To deepen our understanding of the forces that determine the partner choice, we ran a random-effects logistic regression on our panel data. Table 16.4 shows the outcome of our estimations for seven model variations. The results for the base model, which comprises the two control variables, DStatus and DPatAge, are shown in the last column. We found that DStatus was highly significant and positively correlated to the probability to cooperate (Coop), indicating that firms prefer to cooperate with partners that are of a different organizational form.

Concerning the dynamics of cognitive proximity, we analyzed three dimensions: overlap (RelOverlap), reciprocal potential, and knowledge transfer. First, we found that the squared term of the relative overlap (RelOverlap 2 ) between the knowledge bases of the two partners had a highly significant positive correlation to the probability of collaboration. However, we found no evidence of a moderate overlap and, hence, no support for hypothesis 1a. When controlling for combined effects of experience and overlap (see the column labeled “Interactions”), we found only a pure positive correlation between overlap and the likelihood of collaboration. Thus, the degree of mutual understanding seems to increase the likelihood that linkages will be recreated.

Second, our impression of the search for diversity as illustrated in Fig. 16.2 was confirmed by the results of our estimation. We found that firms were more likely to reconnect with actors who differed from them in the amount of potentially new knowledge than with actors who were the same or similar in that respect. The negative relation between reciprocal potential (ReciPot) and the likelihood of collaboration indicates that reciprocity in knowledge gains is not a necessary precondition for the continuity of collaborations. Our result was opposite to the assumed relation stated in hypothesis 1b.

Third, concerning hypothesis 1c, we did not find a significantly positive correlation between collaboration and previous knowledge transfer (TransKnowledge). Our results seem to contradict our hypotheses on the relevance of knowledge diversity in the evolution of cooperation. Concerning cognitive proximity, the need for mutual understanding seems to predominate over need for reciprocity in potential knowledge gains.

Regarding social proximity, we found no empirical connection between the chances for cooperation and prior common experience (CoopExp), a result that does not support our suggestion in hypothesis 2 that the propensity of collaboration increases with prior common experience.

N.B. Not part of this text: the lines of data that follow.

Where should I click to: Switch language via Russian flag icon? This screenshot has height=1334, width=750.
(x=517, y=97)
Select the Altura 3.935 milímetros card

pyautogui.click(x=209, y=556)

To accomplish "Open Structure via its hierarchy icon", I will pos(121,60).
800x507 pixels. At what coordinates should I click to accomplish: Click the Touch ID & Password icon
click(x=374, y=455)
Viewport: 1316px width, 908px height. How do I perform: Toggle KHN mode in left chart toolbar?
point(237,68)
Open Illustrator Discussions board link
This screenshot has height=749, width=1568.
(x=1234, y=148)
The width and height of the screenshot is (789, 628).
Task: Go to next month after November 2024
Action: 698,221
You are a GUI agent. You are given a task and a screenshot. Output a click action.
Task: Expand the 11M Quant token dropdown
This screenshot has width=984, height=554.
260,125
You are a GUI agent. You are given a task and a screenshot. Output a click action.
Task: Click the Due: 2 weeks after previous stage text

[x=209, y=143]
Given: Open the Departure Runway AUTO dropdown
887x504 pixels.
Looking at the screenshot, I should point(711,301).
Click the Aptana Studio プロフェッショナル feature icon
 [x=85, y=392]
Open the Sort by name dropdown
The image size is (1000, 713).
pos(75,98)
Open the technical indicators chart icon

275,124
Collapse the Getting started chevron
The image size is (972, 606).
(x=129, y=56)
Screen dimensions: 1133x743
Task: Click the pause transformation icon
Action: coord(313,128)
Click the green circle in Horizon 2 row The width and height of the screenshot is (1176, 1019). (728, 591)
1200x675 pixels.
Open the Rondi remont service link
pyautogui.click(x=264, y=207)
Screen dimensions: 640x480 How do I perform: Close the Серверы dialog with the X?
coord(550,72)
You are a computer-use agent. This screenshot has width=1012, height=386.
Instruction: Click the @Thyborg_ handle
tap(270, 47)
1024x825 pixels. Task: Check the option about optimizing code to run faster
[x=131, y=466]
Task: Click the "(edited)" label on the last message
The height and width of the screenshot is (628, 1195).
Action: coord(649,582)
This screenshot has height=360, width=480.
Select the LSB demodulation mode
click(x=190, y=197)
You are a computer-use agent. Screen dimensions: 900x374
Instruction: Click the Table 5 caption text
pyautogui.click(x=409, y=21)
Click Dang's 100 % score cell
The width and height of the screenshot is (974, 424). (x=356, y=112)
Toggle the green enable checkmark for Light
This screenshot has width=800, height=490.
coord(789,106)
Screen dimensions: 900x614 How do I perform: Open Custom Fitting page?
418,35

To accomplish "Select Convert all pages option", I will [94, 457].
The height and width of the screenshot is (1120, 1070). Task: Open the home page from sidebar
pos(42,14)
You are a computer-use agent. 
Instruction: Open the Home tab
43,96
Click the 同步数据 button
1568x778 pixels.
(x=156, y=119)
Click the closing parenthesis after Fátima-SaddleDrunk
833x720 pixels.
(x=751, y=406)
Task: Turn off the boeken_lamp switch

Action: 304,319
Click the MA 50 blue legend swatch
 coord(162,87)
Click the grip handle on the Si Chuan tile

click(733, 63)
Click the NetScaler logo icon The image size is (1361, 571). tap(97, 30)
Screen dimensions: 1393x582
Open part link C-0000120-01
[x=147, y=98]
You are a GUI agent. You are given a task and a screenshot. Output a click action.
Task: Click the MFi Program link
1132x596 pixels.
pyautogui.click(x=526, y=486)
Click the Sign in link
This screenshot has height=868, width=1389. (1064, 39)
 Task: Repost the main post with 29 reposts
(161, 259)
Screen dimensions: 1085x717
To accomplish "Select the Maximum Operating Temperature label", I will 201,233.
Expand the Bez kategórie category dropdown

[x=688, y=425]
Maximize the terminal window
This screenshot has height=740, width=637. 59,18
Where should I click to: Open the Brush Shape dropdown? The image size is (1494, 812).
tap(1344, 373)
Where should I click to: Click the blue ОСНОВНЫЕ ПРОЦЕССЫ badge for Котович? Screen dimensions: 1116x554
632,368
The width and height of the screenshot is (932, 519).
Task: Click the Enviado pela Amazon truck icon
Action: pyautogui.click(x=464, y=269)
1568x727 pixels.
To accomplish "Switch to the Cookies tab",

Even though common experience did not play a significant role in partner choice among the firms in our sample, the combined overall cooperation experience (DyadCoopPAT5) was positively and significantly correlated with the re-creation of linkages. That is, choices to collaborate were preferred when at least one actor exhibited great capability in managing cooperation. This finding is consistent with the results reported by Gulati (1999), who observed the same supportive effect that an actor’s general experience with collaboration has on that actor’s chances of forming linkages. The importance of cumulative advantages is also reflected in the negative relation between collaboration propensity and the difference in the degree of popularity (DCentrality). Firms tended to seek reciprocal incentives when it came to accumulating experience and building their cooperation capability but not when they were interested in gaining knowledge benefits. Our results indicate that firms prefer to link up with actors who offer an equal amount of accumulated resources. Dahlander and McFarland (2013) found the same negative correlation between the difference between the “cumulative advantage” (p. 72) of both partners and the persistence of collaboration between researchers at Stanford University. Conversely, the common cumulative innovative potential as measured by the total number of single patents held by both actors (DyadSinglePAT5) seems rather irrelevant when it comes to partner choice. Therefore, we find support for our hypotheses 3b and 3c but not for hypothesis 3a.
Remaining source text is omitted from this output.